Place a sterile cover over the ultrasound probe
- Direct your assistant (nonsterile) to coat the probe tip with ultrasound gel (nonsterile) and then hold the probe, with the tip pointing up, just outside the sterile field.
- Insert your gloved dominant hand into the sterile probe cover.
- Drape the sterile probe cover over the probe, by first grasping the tip of the probe with your dominant (covered) hand and then using your nondominant hand to unroll the sterile cover down over the probe and probe cable. Do not touch the uncovered cord or allow it to touch the sterile field as you unroll the cover.
- Pull the cover tightly over the probe tip to eliminate all air bubbles.

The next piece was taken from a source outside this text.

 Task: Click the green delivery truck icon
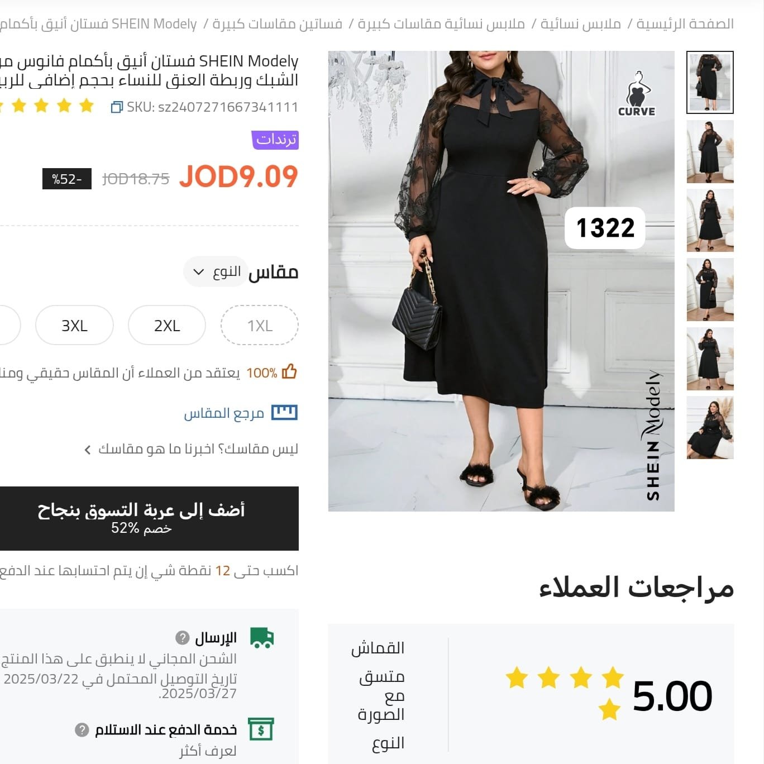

- Wrap sterile rubber bands around the probe to secure the cover in place. The probe may now rest on the sterile drapes.
Anesthetize the cannulation site
- Apply sterile ultrasound gel to the covered probe tip.

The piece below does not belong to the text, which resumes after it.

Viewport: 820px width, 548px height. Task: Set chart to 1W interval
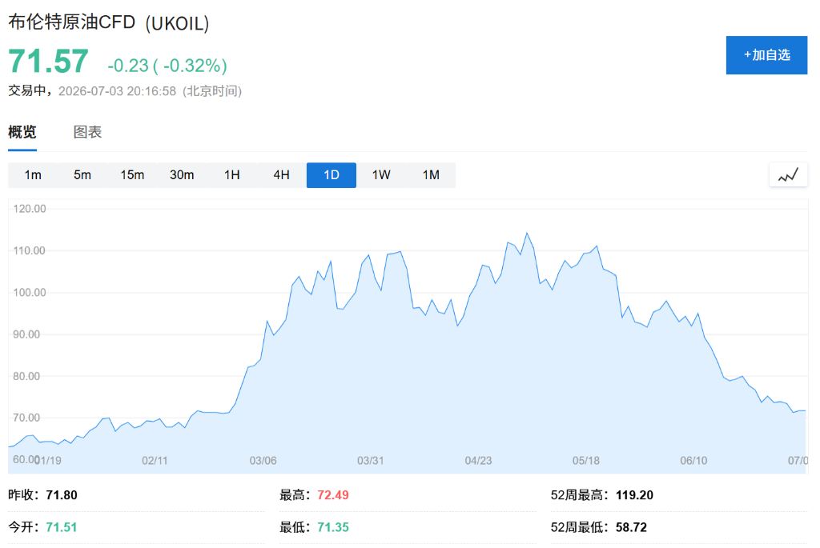click(381, 175)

- Ultrasound guidance (transverse view) may be used for the lidocaine injection to avoid a vascular puncture.
- Inject 1 to 2 mL of anesthetic into the skin and subcutaneously along the anticipated needle-insertion path.

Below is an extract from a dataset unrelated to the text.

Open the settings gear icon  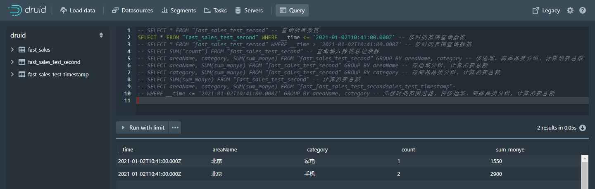(x=570, y=10)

- Maintain gentle negative pressure on the syringe plunger as you advance the needle, to identify intravascular placement and prevent an intravascular injection.
Insert the needle into the radial artery using ultrasound guidance
- Using your nondominant hand, place the probe tip on the skin, always proximal to the anticipated needle-insertion point.
- Always maintain ultrasound visualization of the needle tip during insertion.
- Obtain an optimal cross-sectional (transverse) image of the radial artery in the distal forearm, and position the artery in the center of the screen.
- Hold the cannulation device between the thumb and forefinger of your dominant hand.
- Orient the needle bevel facing up.
- Initially, slightly slide the ultrasound probe distally from the target artery entrance site to guide (lead) the needle from the skin insertion site to the target artery entrance proximally. Aim the needle at about a 30- to 45-degree angle into the skin and toward the midpoint of the probe. Hold the needle stationary once skin is punctured. Fan the ultrasound probe to identify the needle tip. The needle is hyperechoic (appears as a white dot on the ultrasound screen in the transverse view).
- Advance the cannulation device. You may prefer to maintain the transverse view throughout the cannulation. Slightly tilt the probe fore-and-aft as you advance the needle, to continually reidentify the needle tip (disappearing/reappearing white dot as you tilt [fan] the probe). Or, you may prefer to switch to the longitudinal (long-axis) view (shown in the video) to see the needle and artery lengthwise. Turn the probe 90 degrees and move the probe slightly laterally as needed to maintain full longitudinal (in-plane) images of both the needle (including the tip) and the artery.
- Advance the cannulation device into the artery. As the cannulation device approaches the artery, decrease the angle of insertion so the needle tip will enter with as much control as possible and on a more shallow angle to the artery. You should see the needle first indenting the superficial arterial wall and then popping through the wall to enter the lumen. A simultaneous flash of bright red, pulsatile blood in the reservoir or barrel of the device confirms intra-arterial placement.
- Keep the cannulation device stationary in this spot.
- Follow standard procedures for inserting and threading the catheter, ensuring intraarterial placement, securing it, dressing the site, and beginning pressure monitoring.
Warnings and Common Errors
- Once the needle punctures the skin, it is no longer helpful to inspect the wrist. Instead, look at the ultrasound screen and move the probe to look for the needle tip.
- During cardiopulmonary arrest or other conditions of low blood pressure and hypoxia, arterial blood may be dark and not pulsatile and may be mistaken for venous blood.
Tips and Tricks
- It is prudent to confirm placement by imaging the length of the catheter inside the radial artery prior to suturing the catheter in place.
- If an assistant is not available, cover the ultrasound control panel with a clear sterile sheath to enable operation of the machine during the procedure.